Interview: What’s cooking in Paris: David Lebovitz on the secrets of French cuisine, including recipe for Cherry Tomato Crostini with Homemade Herbed Goat Cheese, published on A Woman’s Paris®.

 INTRODUCTION: “. . . le cuisine du marché (market cuisine) . . . ” by David Lebovitz

During the last few years, a lot of silliness started happening as the new wave of Parisian chefs tried to find their footing, fueled by the popularity of cooking competition shows on television, as young chefs were trying to “top chef” each other. I breathed a sigh of relief when I found out that at a culinary festival I couldn’t make it to, the main course was braised rabbit stew garnished with Fraises Tagada, lurid-pink buttons of artificially flavored strawberry marshmallows. But I wasn’t so fortunate at another event designed to showcase the next generation of chefs, when I was served a whole, unpeeled orange on a skewer (to this day, I still don’t know what I was supposed to do with it), as well as raw beets dipped in chocolate sauce (which I did know what to do with, courtesy of the nearest waste can). I never tried the mushrooms served in chocolate sauce at a noted restaurant, and no matter how much fawning the media did, I couldn’t bring myself to drink a cup of chocolat chaud with fresh oysters floating inside, nor have tuna fish éclairs (sweet) tempted me. To me, talent isn’t about using gimmicks or turning to culinary tricks to gain notoriety. It’s not about carefully arranged dots of sauce or smears of foam spread across a slate plate; it’s simply about knowing how good something will taste when you put the finished plate forward.

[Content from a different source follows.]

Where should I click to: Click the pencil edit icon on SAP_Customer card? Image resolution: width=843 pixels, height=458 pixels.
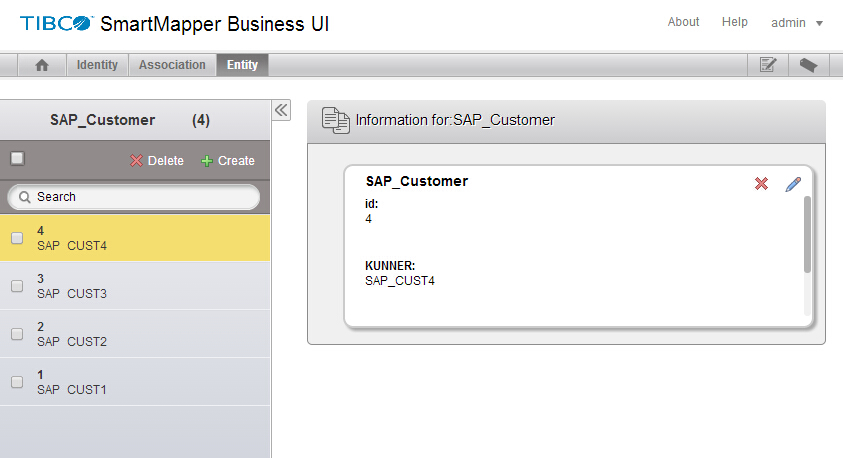click(x=793, y=184)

Thankfully, over the last few years things have started to change, and today there is a brigade of younger chefs in Paris quietly rebranding French cuisine and, paradoxically, updating it by taking it back to its humbler roots—to le cuisine du marché (market cuisine). You won’t find thick, creamy sauces or intricately carved mushrooms (with or without chocolate) garnishing their plates. Meats aren’t glazed with a thick coat of jellied aspic, but roasted on the bone and served with légumes oubliés (forgotten vegetables) like crosnes, small, corkscrew-shaped root vegetables, and poti-marron, a graceful pumpkin with a chestnut-like flavor and nutty richness.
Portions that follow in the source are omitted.